4x4 enthusiast turns 'hero' driving snowed-in health-care staff to work on Vancouver Island
Before he was known as Barto Built, sharing his backcountry 4x4 adventures on YouTube, Bart Sutherland was known as a "rock-crawler," driving his truck over seemingly insurmountable obstacles.
"All of a sudden your tires hook and over the top you go!" Bart says, before showing me a photo of him driving over an almost vertical rock face. "It almost makes you speechless!"
And then having a baby actually does. So Bart, now known as, "Dad," shifted gears.
But then, during a commute to support his family, Bart experienced the collision that changed his life.
"Basically [an RV] hit me so hard I was ejected from the vehicle," he says, showing me photos from the scene of the accident.
Bart has no memory of his truck being mangled, his body being mutilated, or his prognosis being bleak
"They prepared my wife and family for what would be very little quality of life," Bart says.
Yet, after waking from a coma after two weeks, Bart did recognize his baby boy.
"The first real memory I have is hugging him," Bart says.
While his son provided the motivation to keep going, Bart says what the health-care workers who saved his life provided is indescribable.
"It’s something I will never be able to reciprocate," he says.
More than eight years after the accident, Bart’s physical challenges and traumatic brain injury are manageable. But his mental health struggles are often overwhelming.
"I lost my career. I lost my ability to pick up my kids," Bart says fighting back tears. "The loss of self is something I’m still chasing."
But then, there was an unprecedented snowfall over the holidays, and Barto saw a call to help stranded health-care workers on social media.
It inspired this motor-head with a mullet to hit the road and be called a hero.
"They say, 'Not all heroes wear capes.' My response is, some grow them," Bart laughs, before running his hand through the long ginger hair growing past his shoulders. "This is my cape!"

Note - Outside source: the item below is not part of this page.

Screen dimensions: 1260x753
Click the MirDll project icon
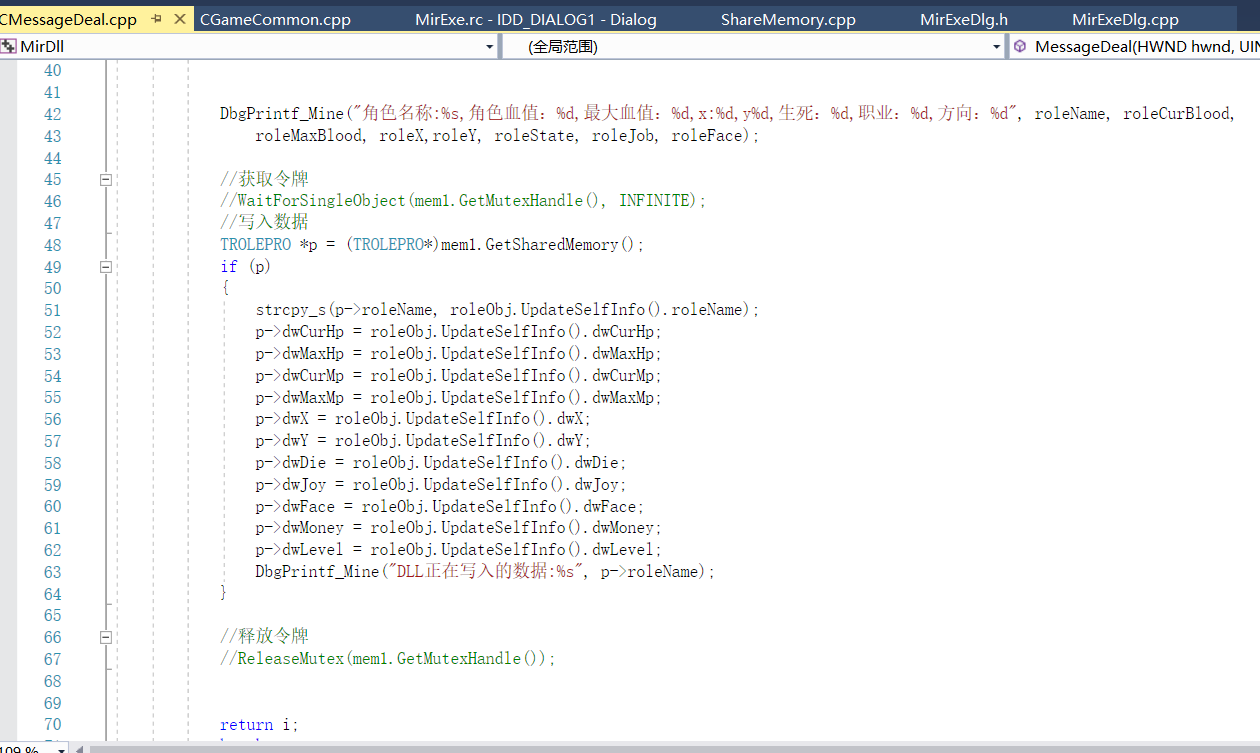point(9,46)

Over nine days, Bart says he volunteered to drive more than 100 health-care staff to work, travelling 2,800 kilometres, and spending $1,000 of his own money on gas.
Afterwards, he came to a priceless realization.
"I finally recognized where my meaning and purpose is," Bart says, tears welling. "The meaning and purpose I have been desperately searching for [since the accident]."
Bart says he’s found that practicing kindness, being selfless, and giving back to the people who saved him is proving to be the 4x4 adventure of a lifetime.
"The extreme stuff would get you excited and get the blood going," Bart says. "But this got everything going. This made me feel whole."